En la primera lectura,
la herida era incurable, pero Dios es un Dios que sabe curar. «Yo cambiaré». «Yo reconstruiré».
Eso sigue siendo verdad ahora, y con mayor motivo. Porque Dios nos ha enviado a ese príncipe que guía a su pueblo a una nueva Alianza: Cristo Jesús. Nosotros pertenecemos a ese nuevo pueblo y podemos alegrarnos de que nuestro Dios es el Dios de la misericordia y de la reconstrucción.
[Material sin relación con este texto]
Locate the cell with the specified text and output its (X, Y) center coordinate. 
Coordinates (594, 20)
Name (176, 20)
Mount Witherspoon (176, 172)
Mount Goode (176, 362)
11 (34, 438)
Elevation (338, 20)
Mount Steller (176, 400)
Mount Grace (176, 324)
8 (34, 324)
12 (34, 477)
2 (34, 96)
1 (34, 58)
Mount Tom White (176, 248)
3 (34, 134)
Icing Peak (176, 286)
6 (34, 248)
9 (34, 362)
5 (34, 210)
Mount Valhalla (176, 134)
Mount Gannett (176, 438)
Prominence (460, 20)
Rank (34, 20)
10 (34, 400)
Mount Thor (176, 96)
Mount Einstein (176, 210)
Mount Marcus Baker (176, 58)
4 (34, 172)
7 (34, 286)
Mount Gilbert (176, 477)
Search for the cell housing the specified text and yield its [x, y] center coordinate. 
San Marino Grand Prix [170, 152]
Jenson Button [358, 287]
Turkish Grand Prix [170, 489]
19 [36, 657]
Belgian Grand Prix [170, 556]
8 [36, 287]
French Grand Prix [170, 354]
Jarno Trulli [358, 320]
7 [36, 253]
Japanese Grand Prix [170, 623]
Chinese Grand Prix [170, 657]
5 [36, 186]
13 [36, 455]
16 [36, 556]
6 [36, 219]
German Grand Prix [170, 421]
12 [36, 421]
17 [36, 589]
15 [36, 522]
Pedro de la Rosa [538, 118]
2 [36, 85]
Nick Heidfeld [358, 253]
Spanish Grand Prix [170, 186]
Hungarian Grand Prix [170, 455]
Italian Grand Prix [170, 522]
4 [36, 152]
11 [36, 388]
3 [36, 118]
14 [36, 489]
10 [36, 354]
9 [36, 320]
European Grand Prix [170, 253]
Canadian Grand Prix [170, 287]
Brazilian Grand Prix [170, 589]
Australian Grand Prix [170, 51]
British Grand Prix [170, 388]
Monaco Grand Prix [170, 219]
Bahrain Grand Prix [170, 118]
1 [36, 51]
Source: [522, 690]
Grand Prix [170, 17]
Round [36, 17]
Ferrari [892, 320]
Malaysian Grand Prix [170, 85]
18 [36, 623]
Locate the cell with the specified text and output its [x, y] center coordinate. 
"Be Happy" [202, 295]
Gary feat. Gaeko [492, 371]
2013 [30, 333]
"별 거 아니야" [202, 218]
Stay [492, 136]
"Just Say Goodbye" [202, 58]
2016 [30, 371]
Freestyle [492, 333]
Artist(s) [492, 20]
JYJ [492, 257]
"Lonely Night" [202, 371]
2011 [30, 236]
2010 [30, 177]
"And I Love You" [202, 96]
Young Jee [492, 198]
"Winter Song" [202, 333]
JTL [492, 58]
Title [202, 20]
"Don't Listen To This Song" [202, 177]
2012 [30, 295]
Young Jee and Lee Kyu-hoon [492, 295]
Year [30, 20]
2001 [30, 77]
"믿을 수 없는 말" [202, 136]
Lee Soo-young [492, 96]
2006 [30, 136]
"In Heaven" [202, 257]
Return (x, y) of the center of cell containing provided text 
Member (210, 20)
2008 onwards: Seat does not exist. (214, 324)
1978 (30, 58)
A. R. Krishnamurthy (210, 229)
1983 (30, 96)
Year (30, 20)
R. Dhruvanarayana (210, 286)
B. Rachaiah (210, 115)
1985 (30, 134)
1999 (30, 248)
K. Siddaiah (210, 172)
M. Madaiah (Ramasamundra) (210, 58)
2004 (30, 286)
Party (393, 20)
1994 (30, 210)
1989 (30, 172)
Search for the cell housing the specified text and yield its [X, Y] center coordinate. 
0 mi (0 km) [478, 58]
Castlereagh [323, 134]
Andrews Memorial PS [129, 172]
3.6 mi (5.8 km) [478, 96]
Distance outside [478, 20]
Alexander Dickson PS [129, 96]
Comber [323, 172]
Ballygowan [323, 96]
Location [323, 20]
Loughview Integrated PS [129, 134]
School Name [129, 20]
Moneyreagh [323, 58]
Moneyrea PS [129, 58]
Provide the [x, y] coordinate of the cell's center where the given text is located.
En nuestra propia persona, en nuestra comunidad más cercana o en la Iglesia, podemos estar viviendo situaciones que nos parecen de «heridas incurables» o de ruinas en el edificio. Pero escuchamos la voz de Dios: «yo cambiaré la suerte... los multiplicaré... vosotros seréis mi pueblo». No cabe el pesimismo. Incluso del mal quiere Dios que saquemos bien. Estas situaciones de dolor o de deterioro nos pueden servir para madurar, para ser más humildes.
El salmo nos invita a la confianza: «Cuando el Señor reconstruya Sión y aparezca su gloria... el Señor ha mirado desde su excelso santuario para escuchar los gemidos de los cautivos... los hijos de tus siervos vivirán seguros...». Sigamos creyendo en el futuro.
Sigamos creyendo en la Pascua y en el amor de Dios.